Nesse  dia, 21 de abril de 1985 o Esporte Clube Jacaré jogava em Dores do Rio Preto, divisa de Minas com Espírito Santo. Essa data foi marcante para todos nós. Jogamos contra o bom time da cidade e fomos humilhados em campo e pela torcida. Não vimos a cor da bola e perdemos por 7 X O. Usamos o belo uniforme do V-xame, e dessa vez para fazer jus ao nome, foi um verdadeiro vexame. Depois do jogo estávamos todos enchendo a cara no bar do Carlinhos da Elenice Borges, nosso anfitrião, quando soubemos da morte do Tancredo. A tristeza foi geral e alguns choraram despistadamente. Parecia ficção, mas era verdade: a grande esperança do povo brasileiro havia morrido. E depois acompanhar o velório e o sepultamento pela televisão, não houve quem não se emocionasse.
Muitos anos depois visitei o Memorial Tancredo Neves em São João Del Rey. As emoções voltaram todas, mesmo porque a visitação ao memorial é feita ao som de memoráveis discursos do grande político. Frases que marcaram sua trajetória são repetidas, e nos remete novamente para o ano de 1985, como aliás aconteceu comigo agora ao assistir ao documentário.

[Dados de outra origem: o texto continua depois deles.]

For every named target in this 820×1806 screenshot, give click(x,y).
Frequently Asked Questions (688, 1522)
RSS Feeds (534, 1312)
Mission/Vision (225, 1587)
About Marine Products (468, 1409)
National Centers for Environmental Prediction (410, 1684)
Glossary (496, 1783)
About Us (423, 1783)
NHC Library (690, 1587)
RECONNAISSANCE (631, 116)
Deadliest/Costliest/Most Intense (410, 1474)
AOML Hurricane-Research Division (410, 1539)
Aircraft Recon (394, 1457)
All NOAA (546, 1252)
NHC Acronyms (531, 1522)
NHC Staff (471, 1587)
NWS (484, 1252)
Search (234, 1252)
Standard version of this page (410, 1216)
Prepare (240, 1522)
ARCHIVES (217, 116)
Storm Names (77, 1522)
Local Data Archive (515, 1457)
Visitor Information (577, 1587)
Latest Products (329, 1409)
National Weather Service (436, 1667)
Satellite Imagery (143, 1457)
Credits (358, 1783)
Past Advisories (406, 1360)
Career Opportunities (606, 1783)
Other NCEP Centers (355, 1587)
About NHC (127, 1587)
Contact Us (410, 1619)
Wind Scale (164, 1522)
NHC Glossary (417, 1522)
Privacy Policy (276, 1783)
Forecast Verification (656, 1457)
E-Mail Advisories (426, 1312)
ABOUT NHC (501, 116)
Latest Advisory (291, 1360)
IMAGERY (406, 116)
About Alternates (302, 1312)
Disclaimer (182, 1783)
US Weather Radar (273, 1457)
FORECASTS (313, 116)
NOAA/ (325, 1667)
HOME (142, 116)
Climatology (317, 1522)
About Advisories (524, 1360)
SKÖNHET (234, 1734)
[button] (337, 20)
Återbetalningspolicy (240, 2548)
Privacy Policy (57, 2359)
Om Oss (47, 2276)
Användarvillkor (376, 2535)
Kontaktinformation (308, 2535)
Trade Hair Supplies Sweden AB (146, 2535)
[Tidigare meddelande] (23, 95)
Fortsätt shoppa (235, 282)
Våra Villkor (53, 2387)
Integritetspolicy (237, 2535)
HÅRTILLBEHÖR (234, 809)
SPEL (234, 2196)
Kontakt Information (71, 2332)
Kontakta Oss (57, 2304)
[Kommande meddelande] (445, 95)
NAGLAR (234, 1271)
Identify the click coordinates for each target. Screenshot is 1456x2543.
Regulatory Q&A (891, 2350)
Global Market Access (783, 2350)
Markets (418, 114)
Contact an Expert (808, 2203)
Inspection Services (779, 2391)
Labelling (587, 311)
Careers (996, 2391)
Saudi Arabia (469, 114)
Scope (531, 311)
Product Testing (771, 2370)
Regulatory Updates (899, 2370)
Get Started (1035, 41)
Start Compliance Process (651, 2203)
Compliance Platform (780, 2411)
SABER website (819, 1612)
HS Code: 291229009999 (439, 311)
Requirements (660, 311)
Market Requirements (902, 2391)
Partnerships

Frases do tipo:
“Liberdade é o outro nome de Minas”.
“Essa é a ultima eleição indireta do país”.
“Não pode haver democracia sem liberdade, e não há liberdade quando se tem o medo de ousar construir um futuro melhor”.
E pensar que esse grande mineiro, esse paladino da liberdade e da democracia, esteve um dia em São Francisco do Glória.